Cane'in çalışmalarının fotoğrafları, American Journal of Art Therapy'nin 1983 tarihli Roots of Art Therapy adlı yayında bulunabilir. Cane, kişisel sanatında tüm vücudunu kullanarak büyük parçalar yarattı. En dikkate değer eserlerinden biri, Bach'ın büyük ölçekli bir yüzeye boyadığı B Minör Kütlesine cevabıydı. Bu, ritmik bir model oluşturmak için her iki kolunu da kullanabilmesiydi. Tabloyu ayaklarından aşağıya indirmeye başladı, çizgileri yukarı doğru göğe ve sonra iki koluyla dışa doğru itti. Cane bitmiş eserin adını "Credo" olarak koydu.[7] Credo, Bach'ın B Minör Kütlesi'nden esinlenerek, sanat yapımında ve ritmik harekette kinestetik deneyiminin değerini yansıtıyor.

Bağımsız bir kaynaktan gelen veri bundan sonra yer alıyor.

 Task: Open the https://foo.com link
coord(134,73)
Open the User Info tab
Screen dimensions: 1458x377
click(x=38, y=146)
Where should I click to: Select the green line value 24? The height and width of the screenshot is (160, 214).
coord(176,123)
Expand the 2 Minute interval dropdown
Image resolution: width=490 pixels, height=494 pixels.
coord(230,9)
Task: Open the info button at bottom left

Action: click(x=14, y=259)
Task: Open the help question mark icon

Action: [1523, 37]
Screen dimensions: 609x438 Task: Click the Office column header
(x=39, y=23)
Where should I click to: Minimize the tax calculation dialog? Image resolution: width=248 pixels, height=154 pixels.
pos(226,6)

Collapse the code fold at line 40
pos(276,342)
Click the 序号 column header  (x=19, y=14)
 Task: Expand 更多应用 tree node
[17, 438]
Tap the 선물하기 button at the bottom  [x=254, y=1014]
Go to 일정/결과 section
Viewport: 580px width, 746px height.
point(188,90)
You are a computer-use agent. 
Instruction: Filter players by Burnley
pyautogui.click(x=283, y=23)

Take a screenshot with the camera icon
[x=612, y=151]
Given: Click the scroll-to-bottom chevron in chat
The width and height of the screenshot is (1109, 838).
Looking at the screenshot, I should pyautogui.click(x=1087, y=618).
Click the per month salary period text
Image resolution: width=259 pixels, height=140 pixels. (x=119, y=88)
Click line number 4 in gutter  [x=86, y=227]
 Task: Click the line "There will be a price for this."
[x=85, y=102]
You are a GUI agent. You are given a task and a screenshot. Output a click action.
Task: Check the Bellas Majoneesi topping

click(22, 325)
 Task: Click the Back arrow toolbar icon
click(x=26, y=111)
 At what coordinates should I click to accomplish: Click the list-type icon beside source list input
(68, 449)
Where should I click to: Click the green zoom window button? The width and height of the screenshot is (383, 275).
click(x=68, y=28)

Dış ifade için daha geniş ölçekte artan bir duygusal bağlantı olduğunu buldu. Görsel olarak içgüdüsel olarak zihninde müzik dinlerken ve sonra yaratırken oluştu. Daha büyük kağıdın tüm vücudu kullanarak daha fazla hareket özgürlüğü sağladığını keşfetti. "… [L] arge, çizimdeki serbest hareketler zihnimde küçük ölçekte ifade edemediğim görüntüleri ortaya çıkardı." [6]

Referanslar

  1. ^ a b c d e Hinz, L.D. (2009) .. Dışavurumcu terapiler sürekliliği: Terapide sanatı kullanmak için bir çerçeve. New York, NY. Taylor ve Francis Grubu.
  2. ^ a b c d e f g h Junge, M.B. (2010). Amerika Birleşik Devletleri'nde modern sanat terapisi tarihi. Springfield, Illinois. Charles C. Thomas.
  3. ^ Baston, F. (1931a). Sanat - Çocuğun Doğum Hakkı. Çocukluk Eğitimi, 7 (9), 482-484.
  4. ^ Bickman, M. (2003). Modern Amerikan eğitimi: Aktif öğrenme geleneğini geri kazanmak.New York, NY. Kolombiya Üniversitesi
  5. ^ Rubin Judith A. (Ekim 1983). "DAYENU: Margaret Naumburg'a Bir Anma". Sanat Terapisi. 1 (1): 4–5. doi:10.1080/07421656.1983.10758730. ISSN  0742-1656.
  6. ^ a b c d e f g h ben j k l m Baston, F. (1951). Her birimizin içindeki sanatçı. Londra, Ingiltere. Thames ve Hudson.
  7. ^ a b c d Rubin Judith (1983). "Sanat terapisinin kökleri: Margret namburg (1890-1983) ve Floransa bastonu (1882-1952) bir aile portresi". Amerikan Sanat Terapisi Dergisi. 22: 11–22.
  8. ^ a b c Cane, Floransa (1951). Her Birimizdeki Sanatçı. Londra, Ingiltere.
  9. ^ Baston, F. (1930). Çok Küçük Çocuklarda Yaratıcı Dürtü Üzerine Gözlemler. Çocukluk Eğitimi, 6 (6), 248-252.
  10. ^ Baston, F. (1936). Sanatta yetenekli çocuk. Eğitim Sosyolojisi Dergisi, cilt. 10 sayı 2, sf. 67-73.
  11. ^ a b c Baston, F. (1931b). İlk Okul Yaklaşımları. Amerikan Sanat Dergisi, 23 (4), 300-302.
  12. ^ a b c Cane, Floransa (1930). "Childs'ın Temel Doğası". Virginia Öğretmen. 11: 226–230.